__OBJECTIVES__
(1) In the punch-control excerpt, condense the paragraph beginning "If at the step S1004, the width direction deviation amount is received" into a short bulleted list that keeps its main facts.
(2) Reproduce verbatim everything in the punch-control excerpt from "The details of this" down to "the sheet S.".
(3) Carry the punch-control excerpt forward past its final sentence.

The position variables P_NOW and P_NEXT and the flag are stored in
a memory in the sheet treating apparatus controlling portion
205.
[0091] Then, the sheet treating apparatus controlling portion 205
determines whether the width direction deviation amount from the
image forming apparatus main body 102 has been received (step
S1004), and if the width direction deviation amount has not been
received, it determines whether job interrupting information has
been received (step S1005). If the job interrupting information is
not received, the sheet treating apparatus controlling portion 205
repeats the processes of the step S1004 to the step S1005 until the
width direction deviation amount or the job interrupting
information is received.
[0092] If at the step S1004, the width direction deviation amount
is received, the sheet treating apparatus controlling portion 205
calculates the distance by which and the direction in which the
punch portion 60 is to be moved, from the current position of the
punch portion 60 and the received width direction deviation amount
(step S1006). The details of the distance by which and the
direction in which the punch portion 60 is to be moved will be
described later. Then, the sheet treating apparatus controlling
portion 205 moves the punch portion 60 by the distance and in the
direction obtained by the above-described calculation (step S1007).
The details of this moving process will be described later.
[0093] Then, the sheet treating apparatus controlling portion 205
waits for the trailing edge of the sheet S to be detected by the
sheet detecting sensor 31 (step S1008), and when the trailing edge
of the sheet S is detected by the sheet detecting sensor 31, the
sheet treating apparatus controlling portion 205 drives the punch
portion 60 after the lapse of a predetermined time thereafter (step
S1009). Here, a punch driving motor is driven after the lapse of a
predetermined time after the detection of the trailing edge of the
sheet S, whereby the punch 61 and the dies 62 are rotatively
driven. Thereby, punching is effected on the sheet S.
[0094] Then, the sheet treating apparatus controlling portion 205
determines whether the job has been completed (step S1010), and if
the job is not completed, it repeats the step S1004 and subsequent
steps. In contrast, if the job is completed, the sheet treating
apparatus controlling portion 205 moves the punch portion 60 to a
position at which the initial position detecting sensor 71 detects
the HP member 55 (step S1011), thus completing this process.
[0095] When at the step S1005, the job interrupting information is
received, the sheet treating apparatus controlling portion 205
judges that the job has been interrupted, and moves the punch
portion 60 to the position at which the initial position detecting
sensor 71 detects the HP member 55 (step S1011), thus completing
this process.
[0096] The calculation of the movement distance of the punch
portion 60 will now be described with reference to FIG. 9. FIG. 9
is a flow chart showing the procedure of the movement distance
calculation of the step S1006 of FIG. 8.
[0097] In the movement distance calculation of the step S1006, the
sheet treating apparatus controlling portion 205, as shown in FIG.
9, first assigns 1 to the flag in order to inhibit the intermediate
change of the received width direction deviation amount (step
S1201). Then, the sheet treating apparatus controlling portion 205
assigns the received width direction deviation amount to the
position variable P_NEXT (step S1202).

__DATASET EXCERPTS__

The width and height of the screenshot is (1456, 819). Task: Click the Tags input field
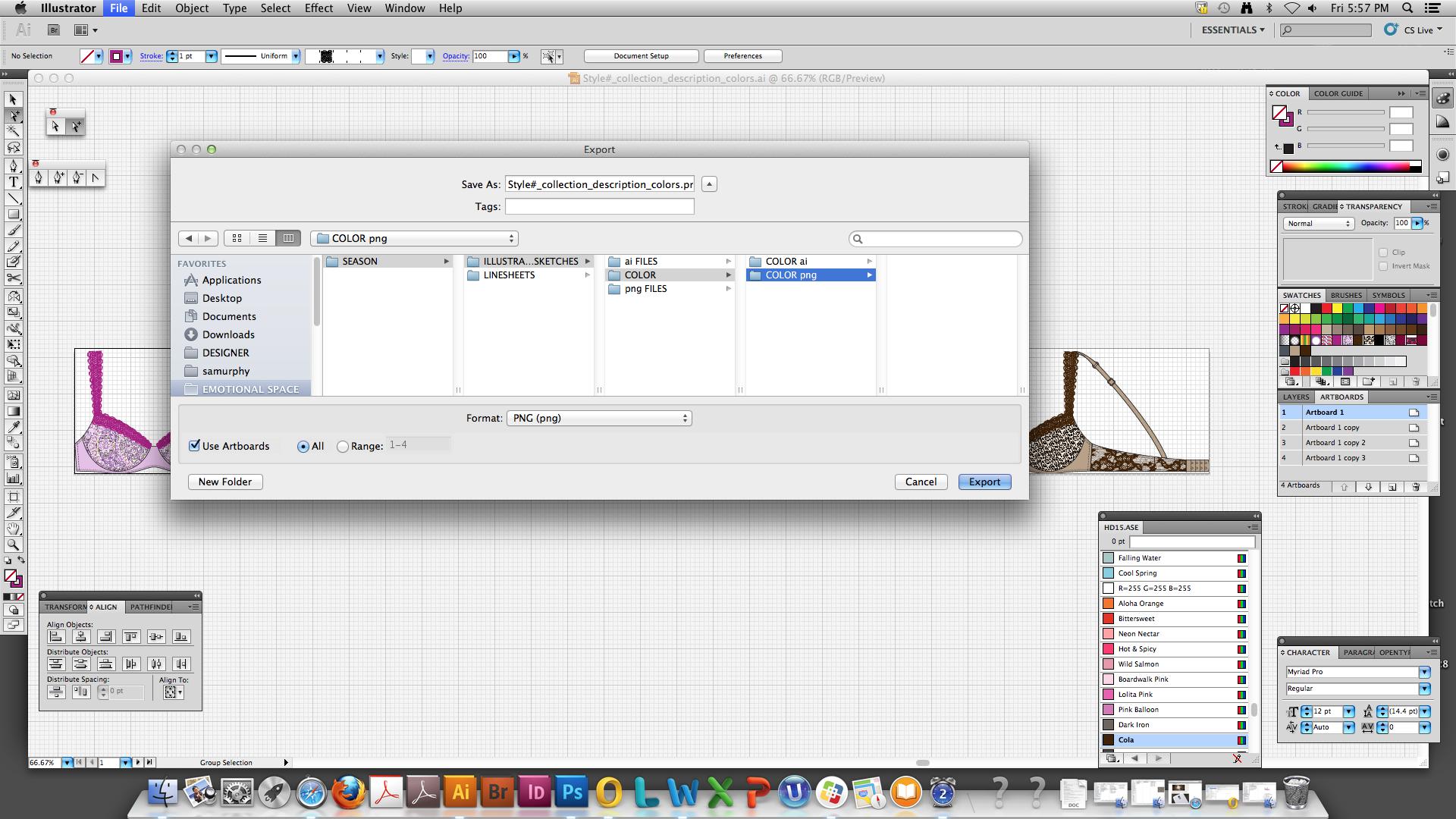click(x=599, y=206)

--

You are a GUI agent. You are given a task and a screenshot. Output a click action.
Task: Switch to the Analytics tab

__RESPONSES TO THE EXERCISE__
(1)
- When the width direction deviation amount is received at step S1004, the sheet treating apparatus controlling portion 205 calculates the distance and direction for moving the punch portion 60 (step S1006).
- The calculation uses the current position of the punch portion 60 and the received width direction deviation amount.
- The controlling portion then moves the punch portion 60 by that distance and in that direction (step S1007).
- Details of both the calculation and the moving process are given later.

(2)
The details of this moving process will be described later.
[0093] Then, the sheet treating apparatus controlling portion 205
waits for the trailing edge of the sheet S to be detected by the
sheet detecting sensor 31 (step S1008), and when the trailing edge
of the sheet S is detected by the sheet detecting sensor 31, the
sheet treating apparatus controlling portion 205 drives the punch
portion 60 after the lapse of a predetermined time thereafter (step
S1009). Here, a punch driving motor is driven after the lapse of a
predetermined time after the detection of the trailing edge of the
sheet S, whereby the punch 61 and the dies 62 are rotatively
driven. Thereby, punching is effected on the sheet S.

(3)
[0098] Then, the sheet treating apparatus controlling portion 205
subtracts the value of the position variable P_NOW from the value
of the position variable P_NEXT (step S1203), and holds the result
of this subtraction in the memory (step S1204). If the result of
this subtraction is a positive value, this result represents that
the punch portion 60 is moved by a distance corresponding to that
value from the current position of the punch portion 60 to this
side of the apparatus (the direction indicated by arrow D in FIG.
3). If the result of this subtraction is a negative value, this
result represents that the punch portion 60 is moved by a distance
corresponding to that value from the current position of the punch
portion 60 to the back side of the apparatus (the direction
indicated by arrow E in FIG. 3).
[0099] The movement of the punch portion at the step S1007 will now
be described with reference to FIG. 10. FIG. 10 is a flow chart
showing the procedure of the punch portion movement of the step
S1007 of FIG. 8.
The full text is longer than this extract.